::: SOURCE MATERIAL :::

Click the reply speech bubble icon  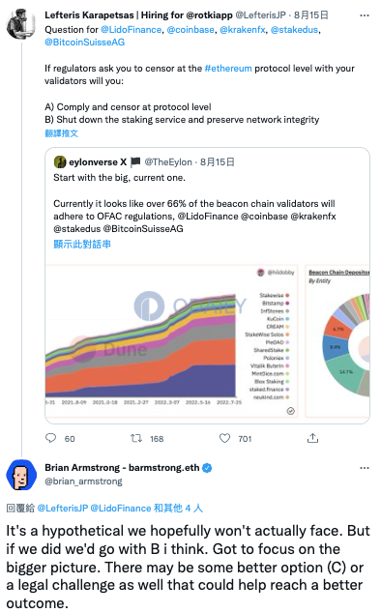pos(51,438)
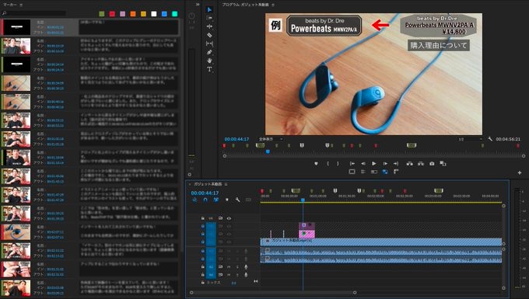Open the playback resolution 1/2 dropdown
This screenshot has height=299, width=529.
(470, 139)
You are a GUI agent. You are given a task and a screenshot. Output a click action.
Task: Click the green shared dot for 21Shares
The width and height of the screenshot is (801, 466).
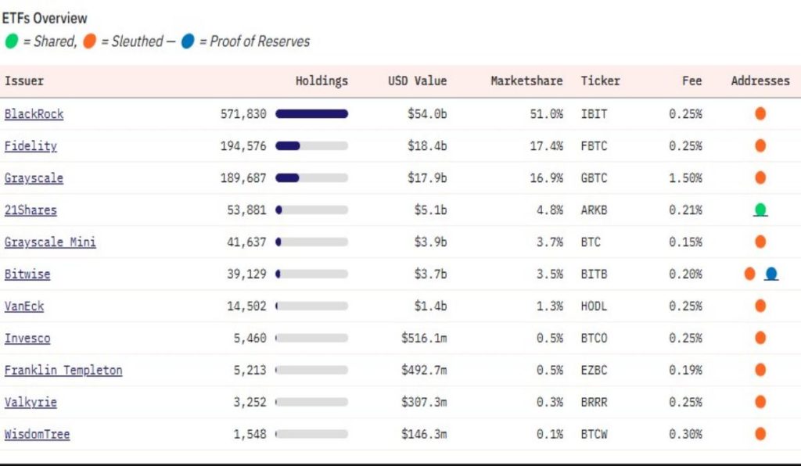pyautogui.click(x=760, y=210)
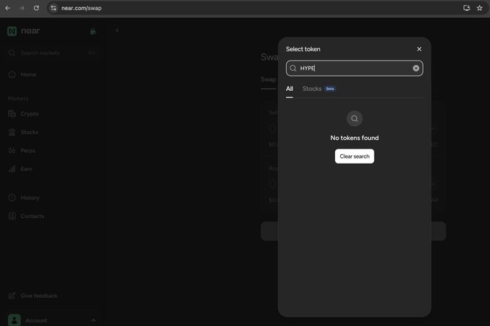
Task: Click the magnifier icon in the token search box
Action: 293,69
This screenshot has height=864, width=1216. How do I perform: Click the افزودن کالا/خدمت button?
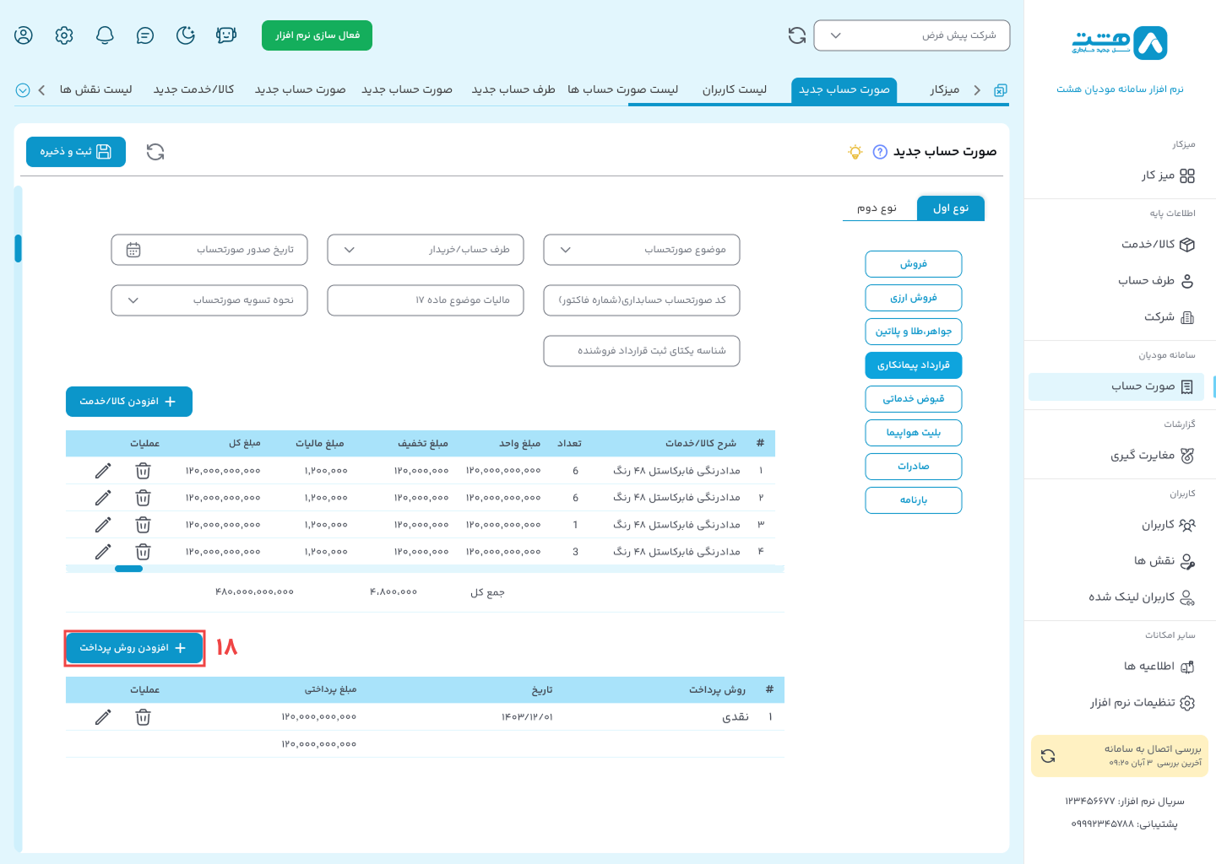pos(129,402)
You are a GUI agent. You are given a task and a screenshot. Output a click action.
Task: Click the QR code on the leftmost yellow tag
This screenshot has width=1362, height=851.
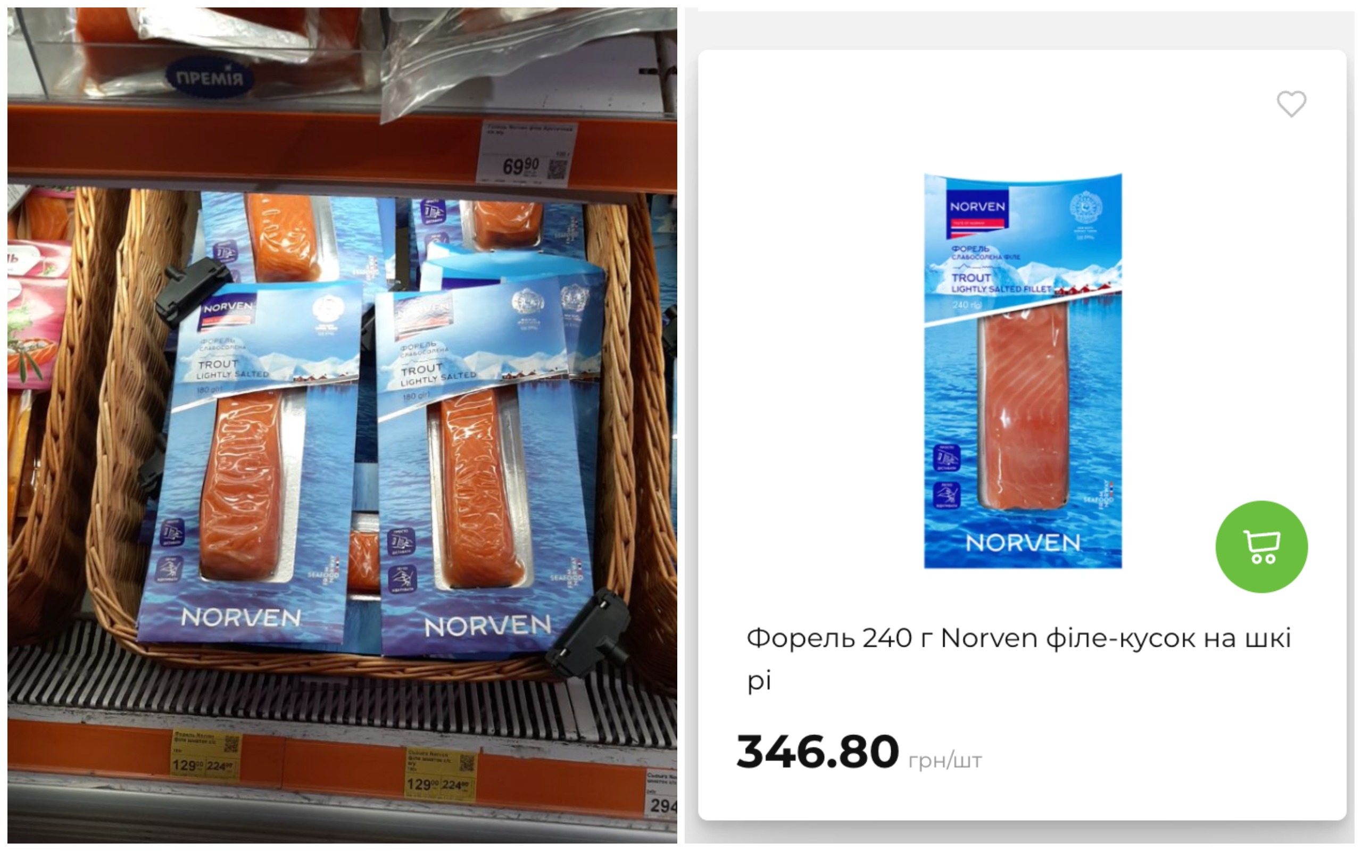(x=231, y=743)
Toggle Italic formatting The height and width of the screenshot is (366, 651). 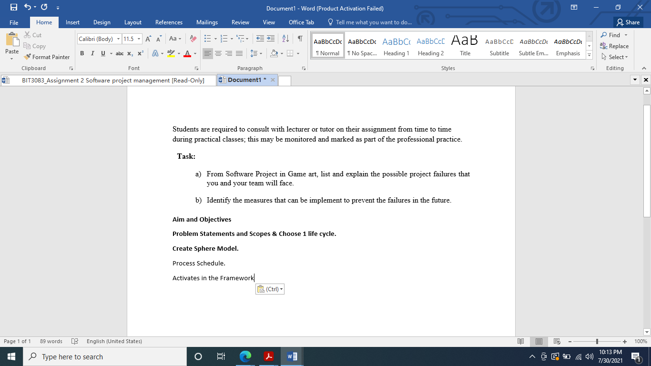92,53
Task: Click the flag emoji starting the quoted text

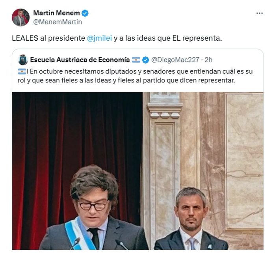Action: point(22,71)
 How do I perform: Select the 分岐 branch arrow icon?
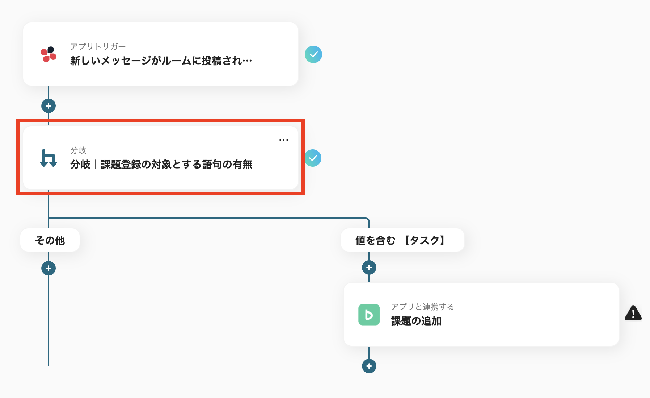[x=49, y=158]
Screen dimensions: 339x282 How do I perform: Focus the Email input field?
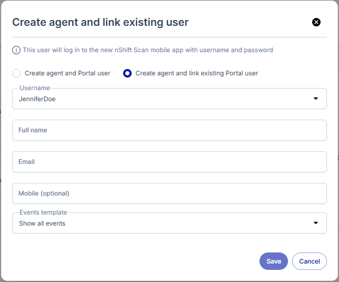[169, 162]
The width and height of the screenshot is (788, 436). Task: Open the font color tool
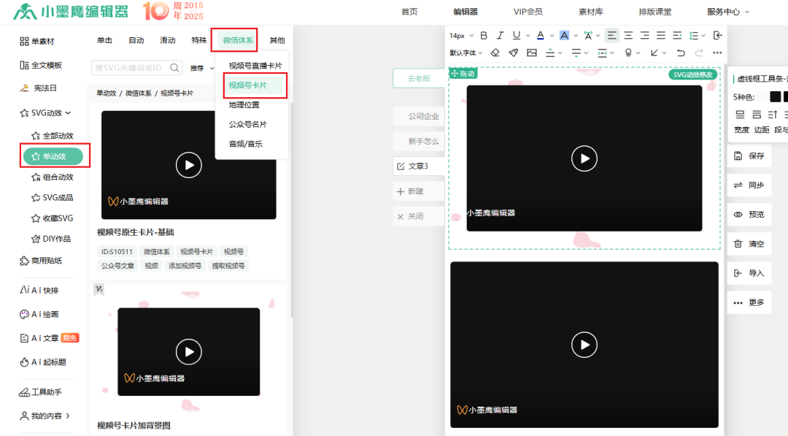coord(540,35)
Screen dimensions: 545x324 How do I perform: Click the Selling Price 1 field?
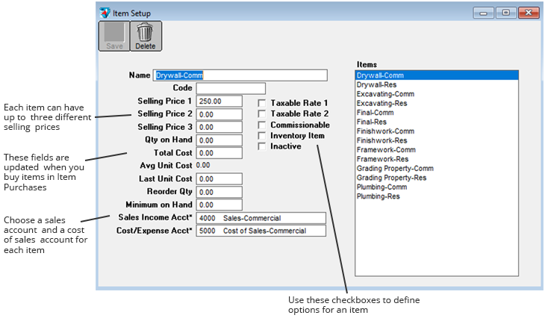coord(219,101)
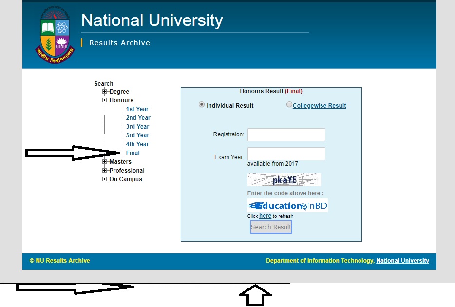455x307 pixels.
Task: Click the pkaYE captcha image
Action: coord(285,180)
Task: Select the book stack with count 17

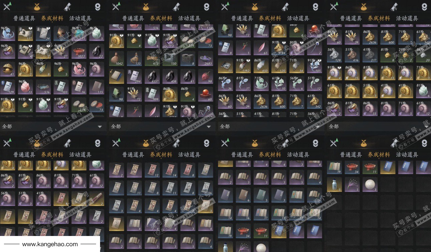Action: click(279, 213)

:::

# WORK ORDER
Starting at the line that holds "Task: Click the flag", reproduce each line through the last one of the listing, and nothing more; the pictures stay out.

# EXPECTED ANSWER
Task: Click the flag emoji starting the quoted text

Action: point(22,71)
 How do I perform: Select the 分岐 branch arrow icon?
[x=49, y=158]
Screen dimensions: 339x282 How do I perform: Focus the Email input field?
[169, 162]
The width and height of the screenshot is (788, 436). Task: Open the font color tool
coord(540,35)
Screen dimensions: 545x324 How do I perform: Click the Selling Price 1 field?
coord(219,101)
455x307 pixels.
Task: Click the pkaYE captcha image
Action: coord(285,180)
Task: Select the book stack with count 17

Action: click(279, 213)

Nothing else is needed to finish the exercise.